----- Material for this exercise

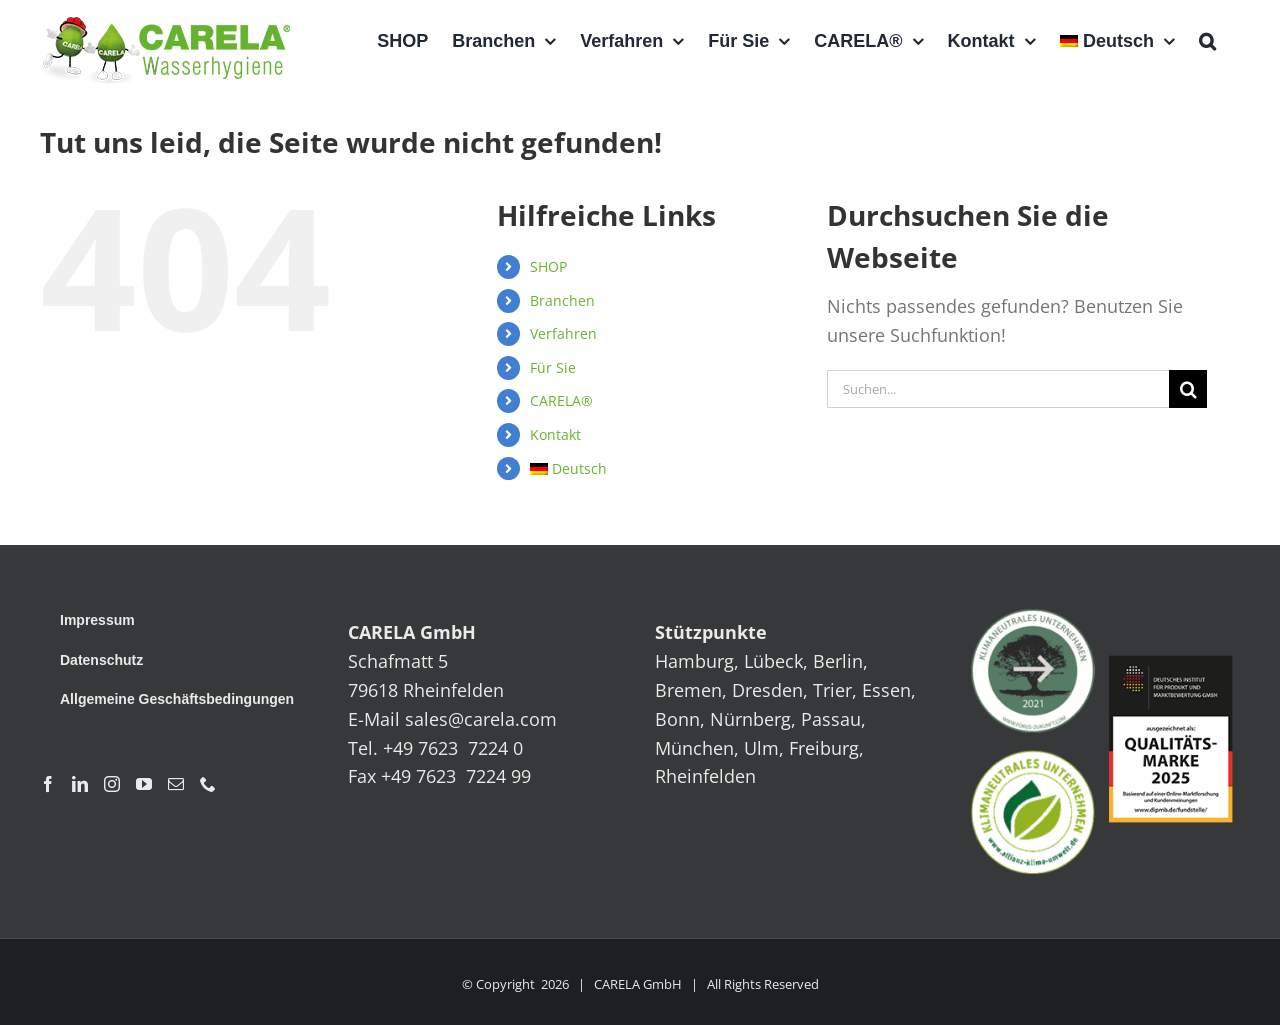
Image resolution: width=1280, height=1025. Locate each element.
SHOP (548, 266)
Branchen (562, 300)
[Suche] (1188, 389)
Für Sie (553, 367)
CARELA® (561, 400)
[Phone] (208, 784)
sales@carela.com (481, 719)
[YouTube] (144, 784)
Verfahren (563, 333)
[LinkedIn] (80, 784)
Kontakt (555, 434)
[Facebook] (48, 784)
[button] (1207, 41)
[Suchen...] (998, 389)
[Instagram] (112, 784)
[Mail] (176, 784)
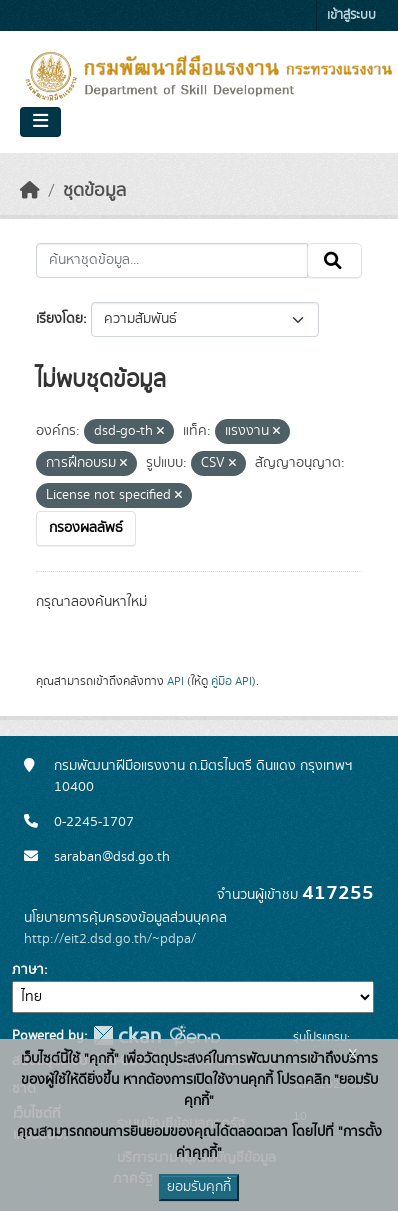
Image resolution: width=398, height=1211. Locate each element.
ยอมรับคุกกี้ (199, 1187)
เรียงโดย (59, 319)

----------

Could you set out every line of the items above as a numbered list, skipping any blank lines and leaving the pictures out?

## Completed exercise
1. Image resolution: width=1280, height=1025. Locate each element.
2. SHOP (548, 266)
3. Branchen (562, 300)
4. [Suche] (1188, 389)
5. Für Sie (553, 367)
6. CARELA® (561, 400)
7. [Phone] (208, 784)
8. sales@carela.com (481, 719)
9. [YouTube] (144, 784)
10. Verfahren (563, 333)
11. [LinkedIn] (80, 784)
12. Kontakt (555, 434)
13. [Facebook] (48, 784)
14. [button] (1207, 41)
15. [Suchen...] (998, 389)
16. [Instagram] (112, 784)
17. [Mail] (176, 784)
18. Image resolution: width=398, height=1211. Locate each element.
19. ยอมรับคุกกี้ (199, 1187)
20. เรียงโดย (59, 319)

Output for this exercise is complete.